Instruments de musique normands

Lorsque « l'instrumenteux » n'était pas là, les danseurs s'accompagnaient à la voix. Alors, un chanteur entonnait un air de ronde, tous dansaient et reprenaient le vers chanté et le refrain, d'où un grand nombre de rondes avec de nombreux couplets et des reprises.

Plus tard, l'accordéon fera son apparition. On s'accorde généralement pour attribuer à Demian, en 1829, à Vienne, la mise au point du premier « accordion ». Bien sûr, il était diatonique. Une note était obtenue en poussant le soufflet, une autre en l'étirant, d'abord un clavier à la main droite, puis un deuxième à la main gauche. Il fut un instrument pour les dames dans les salons. Des fabriques françaises se spécialisèrent, Dedenis en 1866. C'est sans doute après la guerre de 1870 que l'accordéon a pris tant d'importance en France, et à la fin du siècle, il était devenu l'instrument le plus populaire dans nos campagnes.

C'est seulement après la première guerre mondiale que l'accordéon chromatique va être utilisé, mis au point par la maison Hohner sans doute en 1916.

Antérieurement, il y eut d'autres instruments à anches connus dans les milieux populaires, et notamment la cornemuse. Il a existé des cornemuses partout dans le monde, plus ou moins sophistiquées. La Couture Boussey, dans l'Eure fut un centre renommé pour sa facture d'instruments à vent et une musette de cour y était fabriquée. Comme d'autres instruments, la cornemuse a d'abord été un instrument « noble », joué à la cour, avant de devenir populaire. Il y a eu une ou des cornemuses en Normandie, leur nom en normand est « loure », parfois « bousine », mais à ma connaissance, si l'existence en est avérée, aucune n'a été retrouvée. Ont-elles été victimes de la vindicte de l'église qui les a qualifiées « d'instruments du diable » ?

On ne peut les imaginer qu'à partir de représentations dessinées ou peintes et de sculptures dans quelques églises.
Certainement, au XVIIème siècle comportaient-elles, un sac, une embouchure, un chalumeau avec une anche double et un ou, peut-être, deux bourdons.

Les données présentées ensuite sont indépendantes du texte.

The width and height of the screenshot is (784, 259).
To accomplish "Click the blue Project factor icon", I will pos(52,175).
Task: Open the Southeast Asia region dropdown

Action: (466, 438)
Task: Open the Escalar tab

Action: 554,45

Musiciennes normandes avec un violon et une vielle

À la même époque, il y eut la vielle à roue. Il en fut fabriqué en Normandie, et au XVIIème, des ateliers caennais fournissaient des instruments à la cour.
C'était des vielles plates, avec certainement une sonorité assez douce. Elles ont laissé plus de traces que la loure. Les noms de plusieurs vielleux sont connus et le dernier vielleux traditionnel est mort entre les deux guerres. Depuis quelques temps, la vielle a repris de l'intérêt. Rappelons que la plus ancienne représentation de vielle est un bas-relief sur un chapiteau de l'église de Boscherville, en Seine Maritime ; c'est un « organistrum » et il fallait deux personnes pour en jouer.

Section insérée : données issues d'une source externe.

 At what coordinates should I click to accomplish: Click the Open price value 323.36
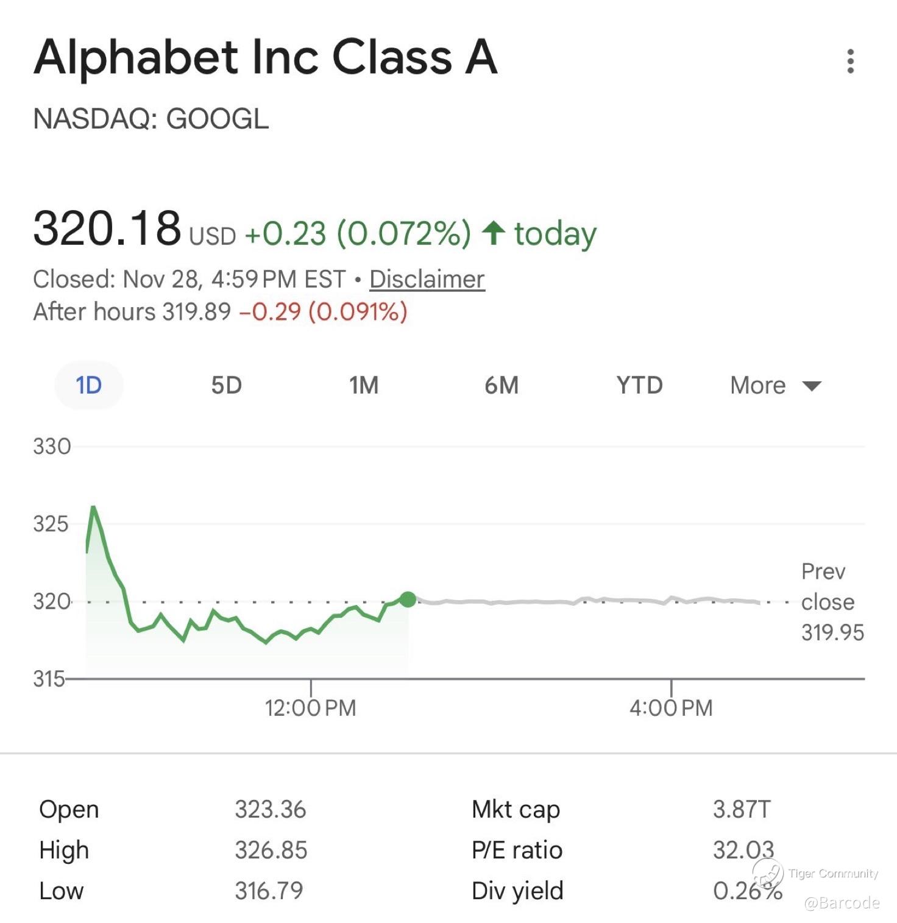click(271, 810)
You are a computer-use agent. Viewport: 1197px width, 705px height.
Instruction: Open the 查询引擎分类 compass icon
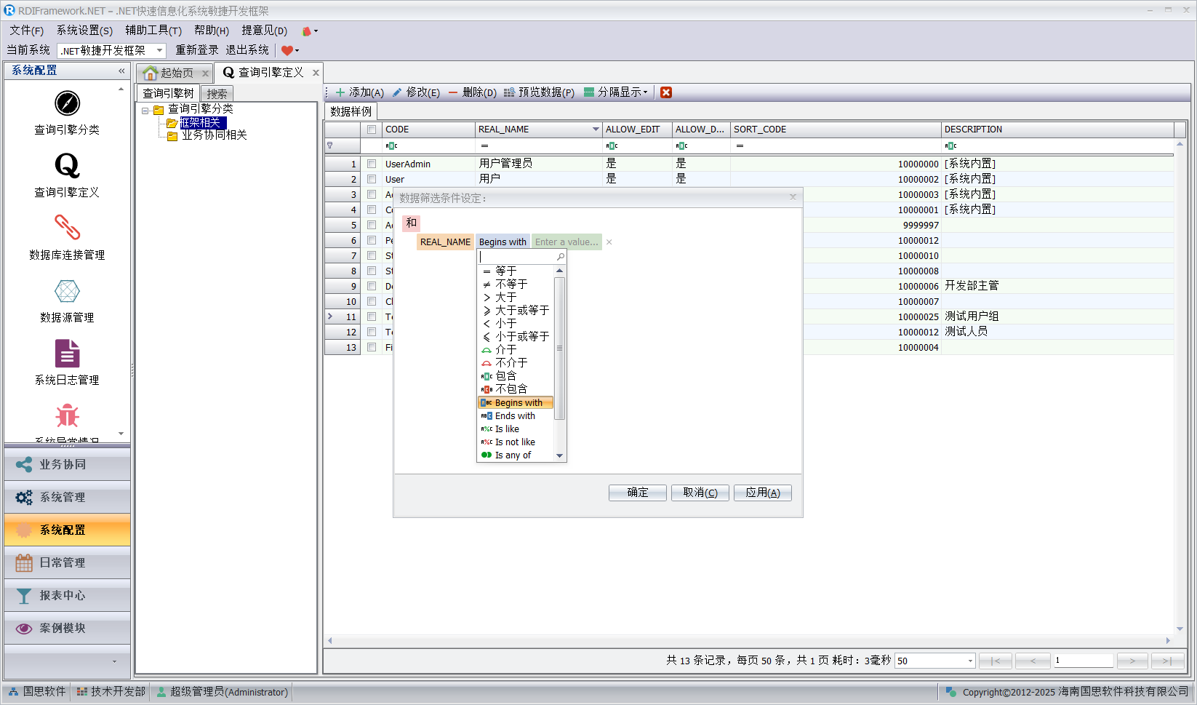coord(67,103)
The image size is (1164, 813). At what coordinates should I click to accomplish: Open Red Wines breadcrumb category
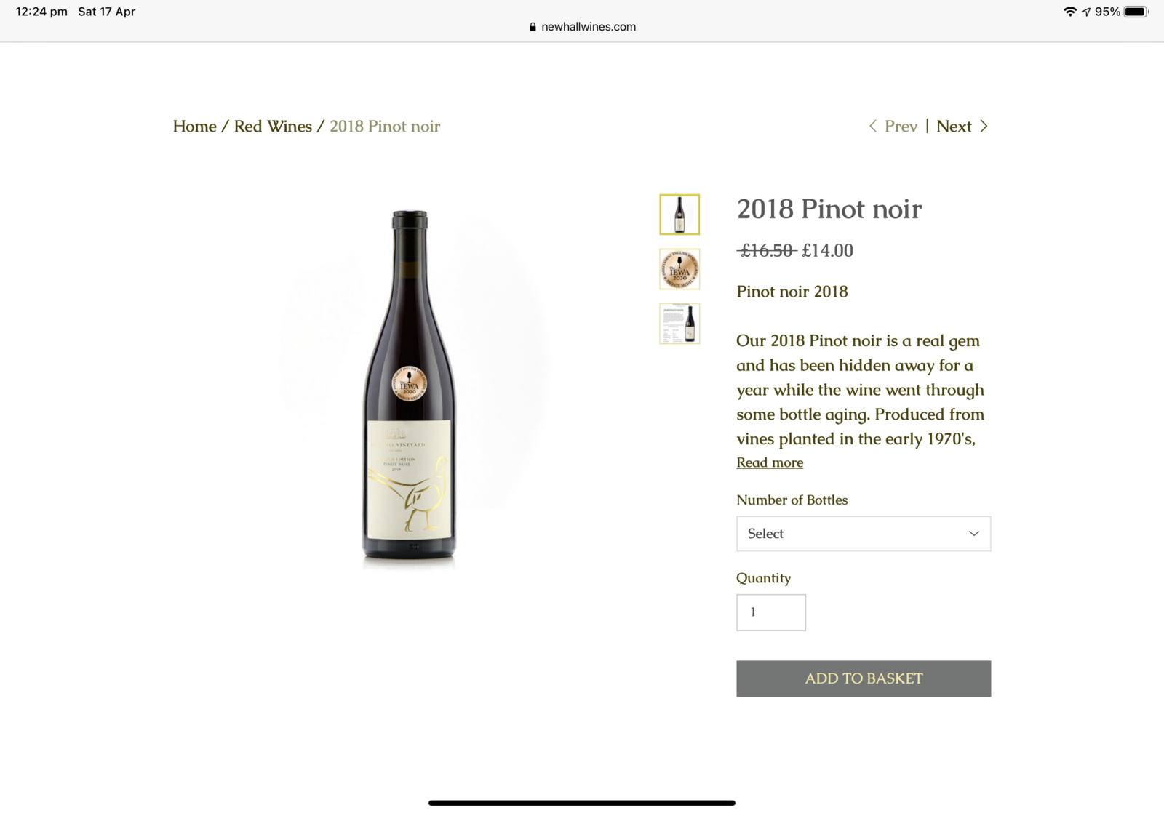point(273,127)
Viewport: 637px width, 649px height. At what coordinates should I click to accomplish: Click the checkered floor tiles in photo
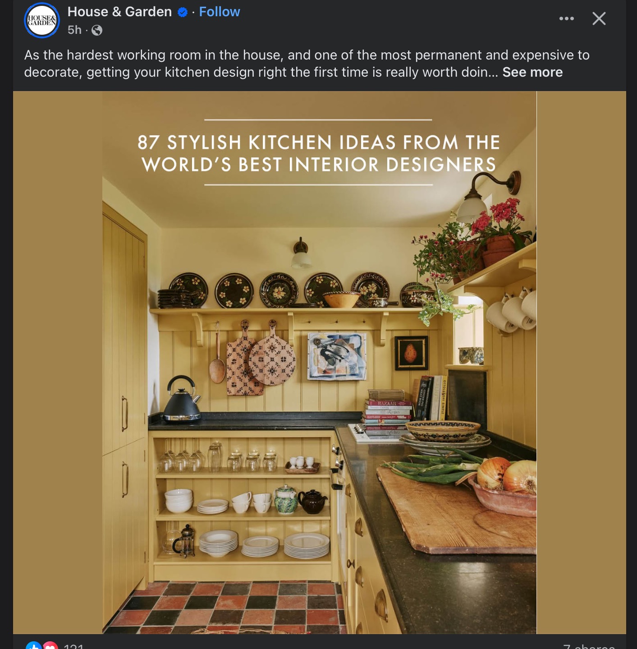(225, 608)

Tous les instruments à vent ont été connus et utilisés. Il en est ainsi des flûtes, flûte à bec ou flûte douce, dont le son est produit par une sorte de sifflet, elle descend du flageolet et bien sûr, la flûte traversière dont le son vient de la position des lèvres sur l'embouchure. A l'origine, elles n'avaient que des trous simples, 6 trous permettaient de jouer une gamme diatonique, 1 septième facilitait la montée d'octave. Peu à peu, elles se sont modifiées et des systèmes de clefs ont été ajoutés autorisant des jeux de demi-tons plus faciles.

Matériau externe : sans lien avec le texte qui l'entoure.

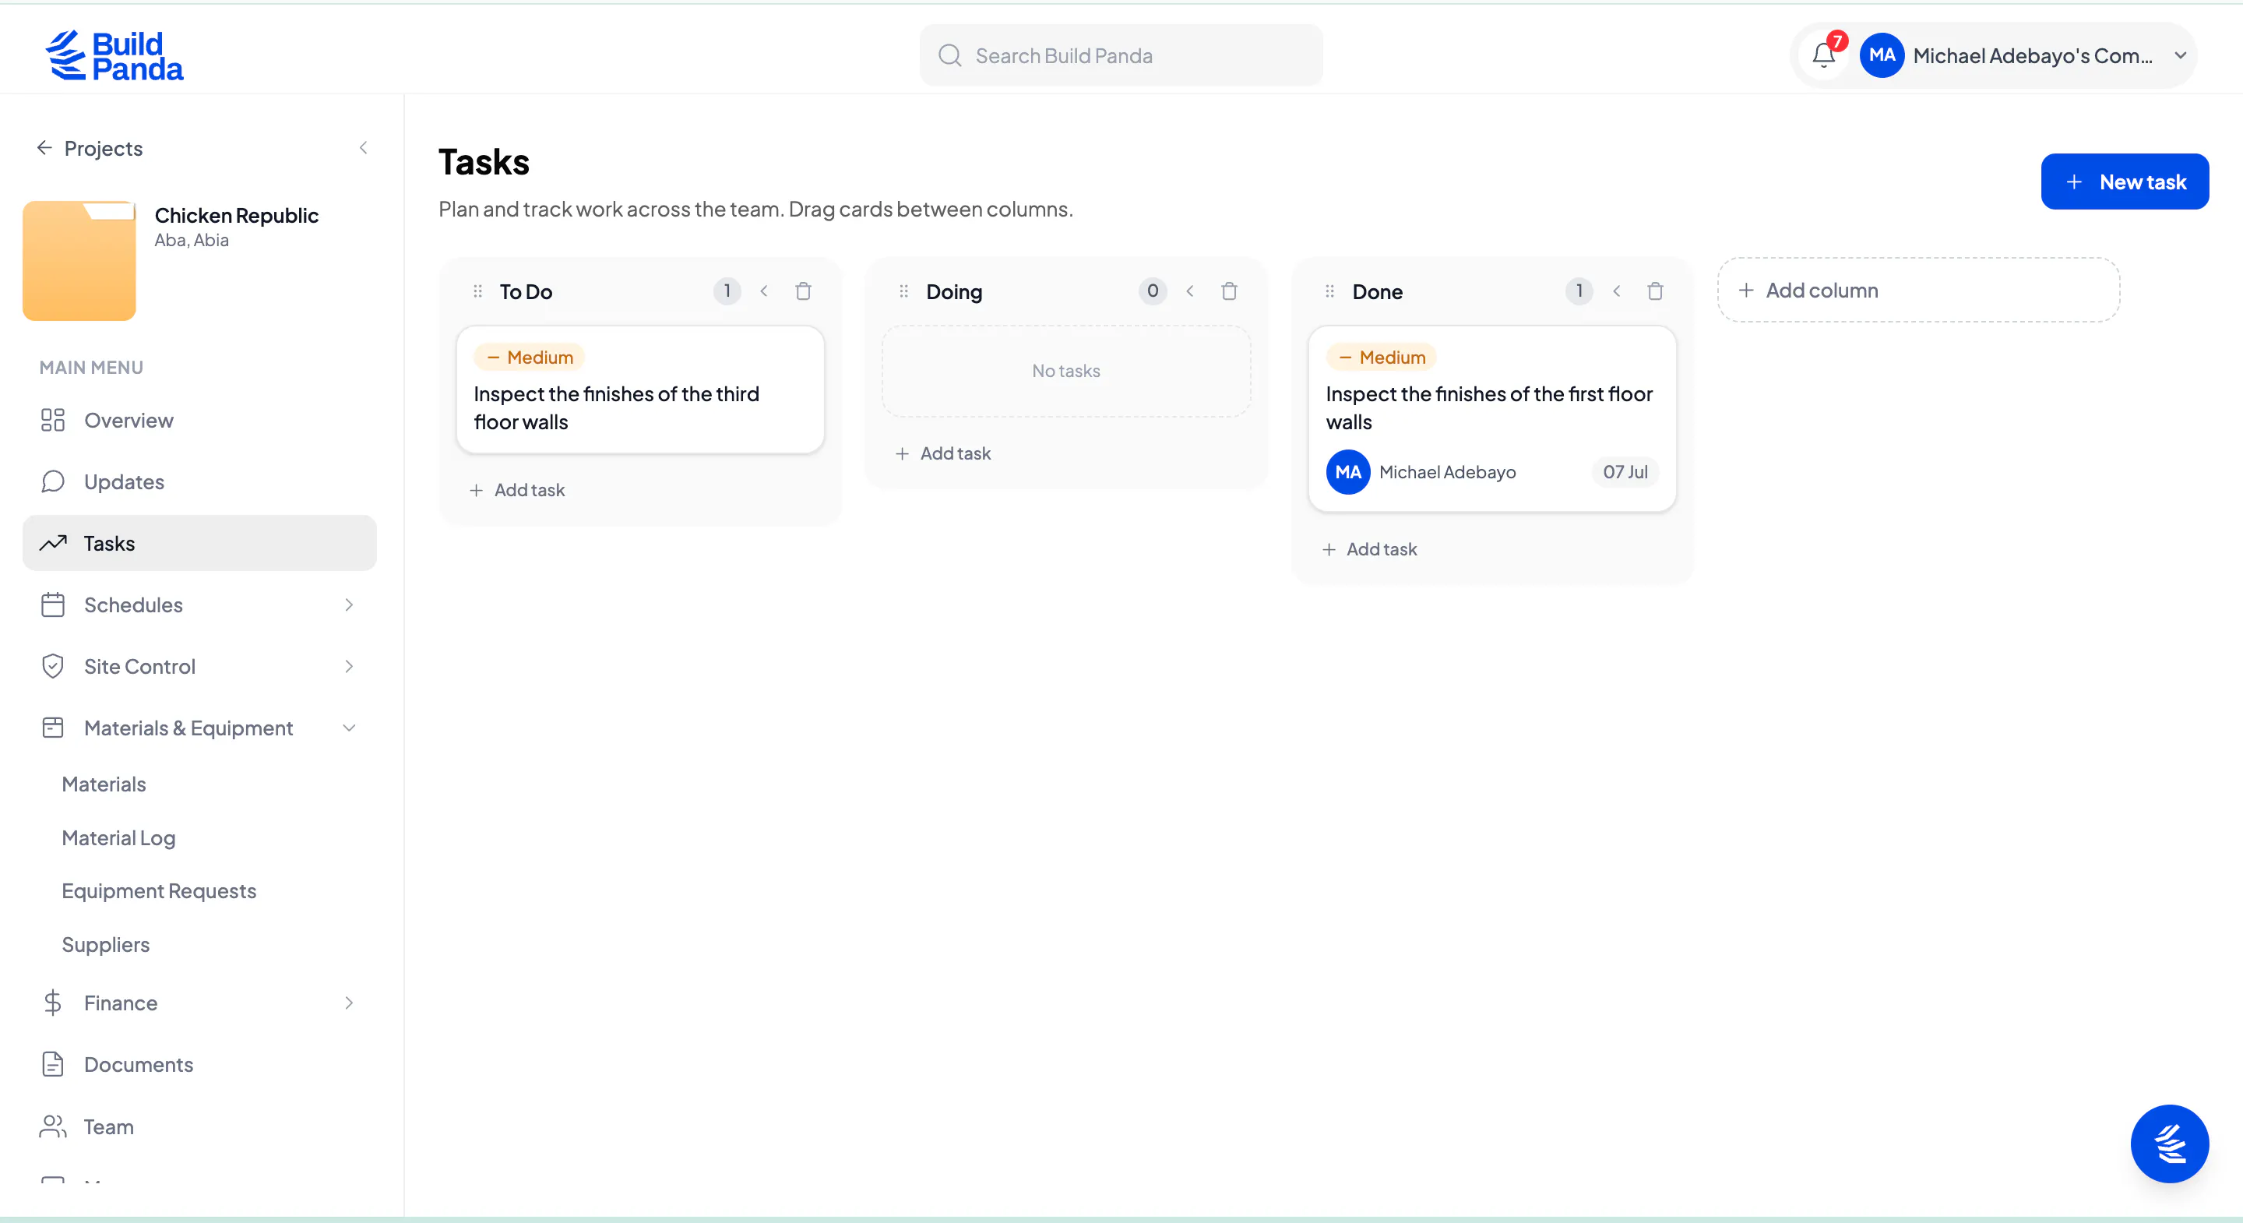Click Add column
2243x1223 pixels.
point(1917,289)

La clarinette, comme tous les bois, a été utilisée en Normandie, soit elle, soit son ancêtre le chalumeau. Le chalumeau était composé d'un tuyau cylindrique percé de 6 ou 7 trous et d'une embouchure, bec plus anche simple. C'est à la fin du XVIIème siècle que Denner ajouta des clefs pour faciliter le jeu et améliorer le son.

La clarinette et la flûte utilisées aujourd'hui ont un système de clefs assez complexe dit « système Boehm ».

Groupe de musiciennes normandes

Le groupe Blaudes et Coëffes essaie de respecter l'esprit de l'évolution des pratiques musicales et des instruments. Les danses les plus anciennes sont jouées avec un ou deux instrumentistes, violon et flûtes, et les danses de l'époque 1900 sont accompagnées d'un ensemble musical plus important, violon, vielle, flûte, clarinette et accordéon.

Ainsi, chaque partie présentée à une sonorité qui lui est propre.